**TASK TO CARRY OUT**
Skip the images and copy each record exactly as written.

**RECORD SET**
*** Block opens ***

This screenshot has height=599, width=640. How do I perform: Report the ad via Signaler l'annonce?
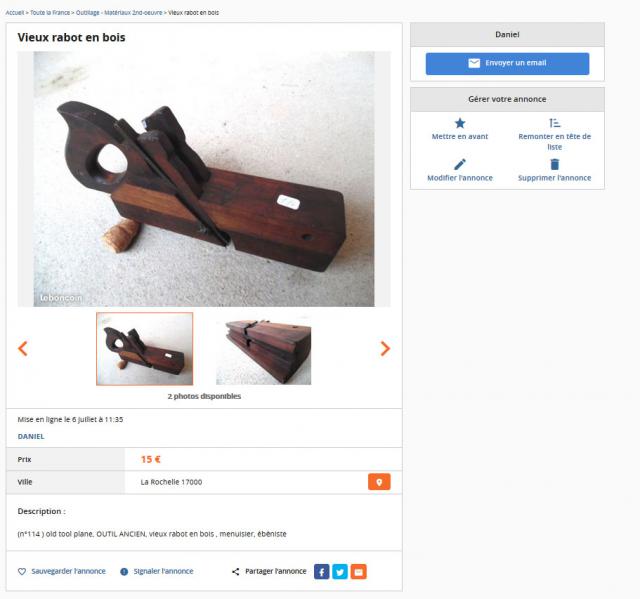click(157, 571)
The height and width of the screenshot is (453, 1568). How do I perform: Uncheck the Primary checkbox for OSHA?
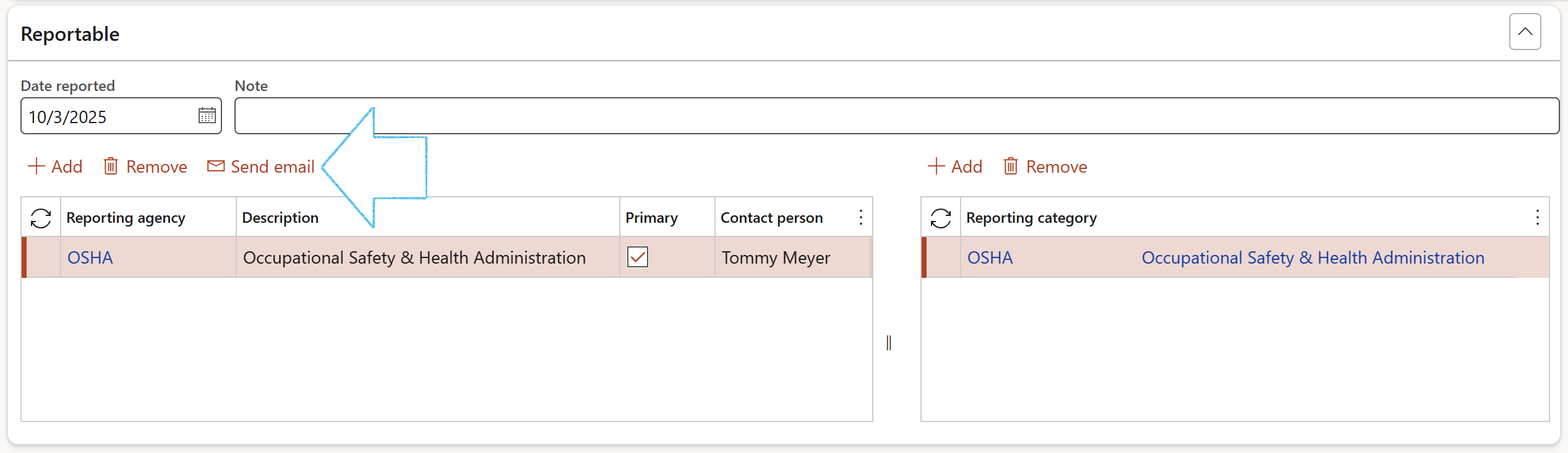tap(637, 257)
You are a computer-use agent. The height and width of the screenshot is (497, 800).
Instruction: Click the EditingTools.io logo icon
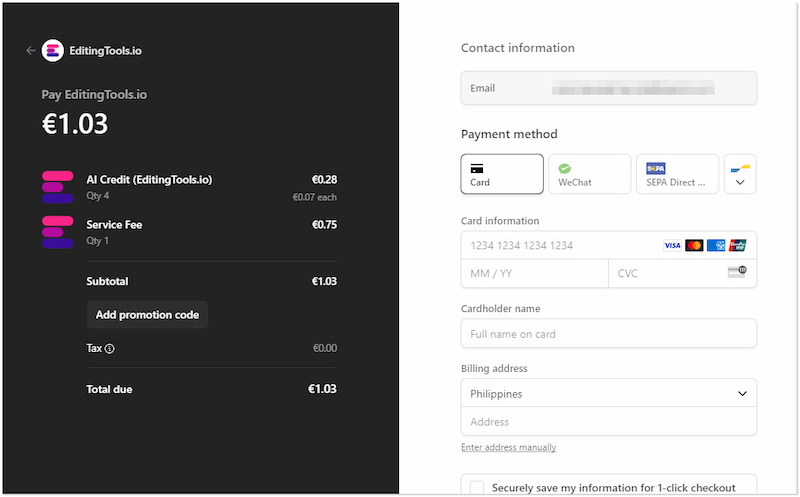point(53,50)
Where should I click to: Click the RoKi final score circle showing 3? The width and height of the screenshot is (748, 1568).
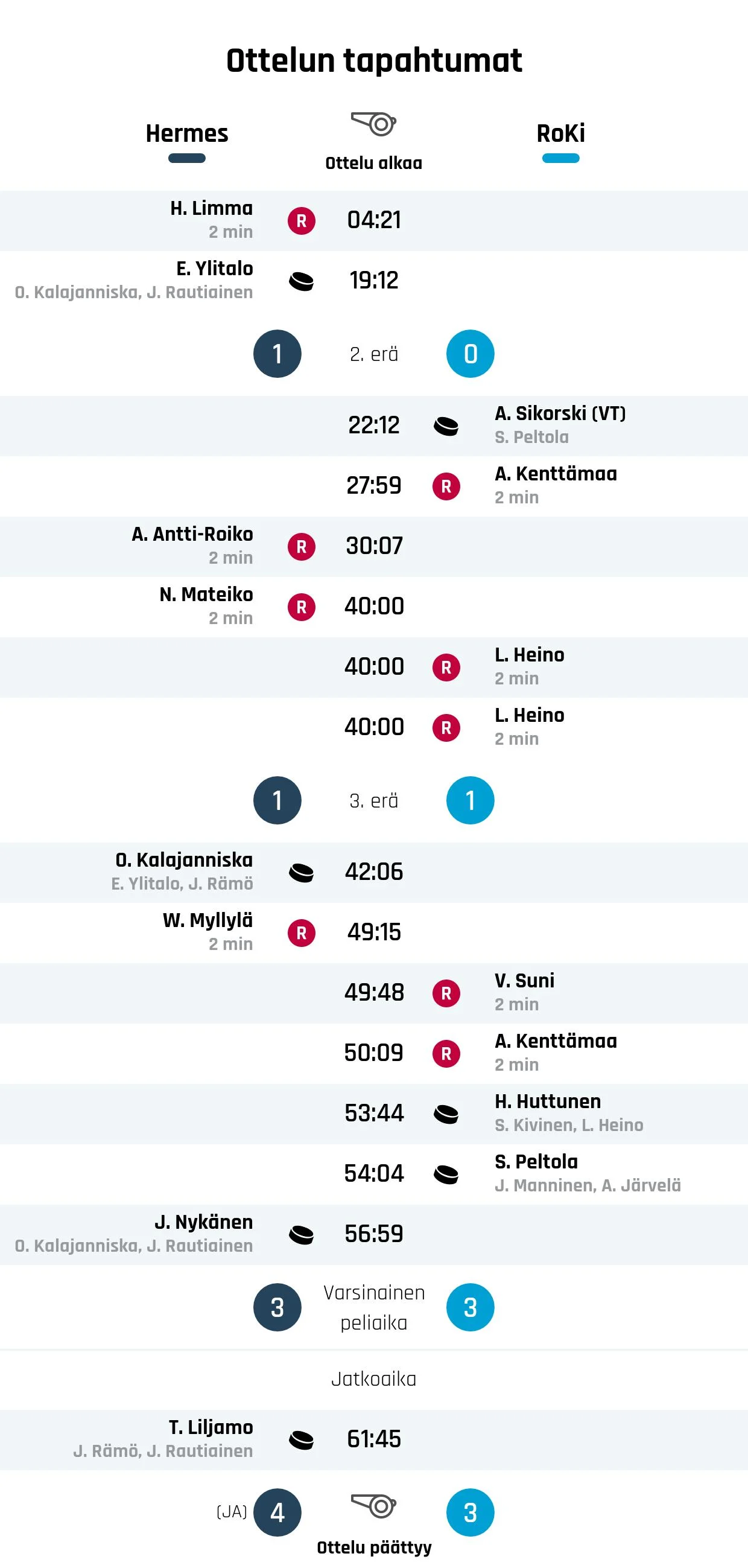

*** Block closes ***

**ANSWER TO THE PROBLEM**
This screenshot has height=599, width=640. How do I perform: Report the ad via Signaler l'annonce?
click(157, 571)
The height and width of the screenshot is (453, 1568). How do I perform: Uncheck the Primary checkbox for OSHA?
tap(637, 257)
You are a computer-use agent. The height and width of the screenshot is (497, 800).
Instruction: Click the EditingTools.io logo icon
point(53,50)
Where should I click to: Click the RoKi final score circle showing 3? The width and height of the screenshot is (748, 1568).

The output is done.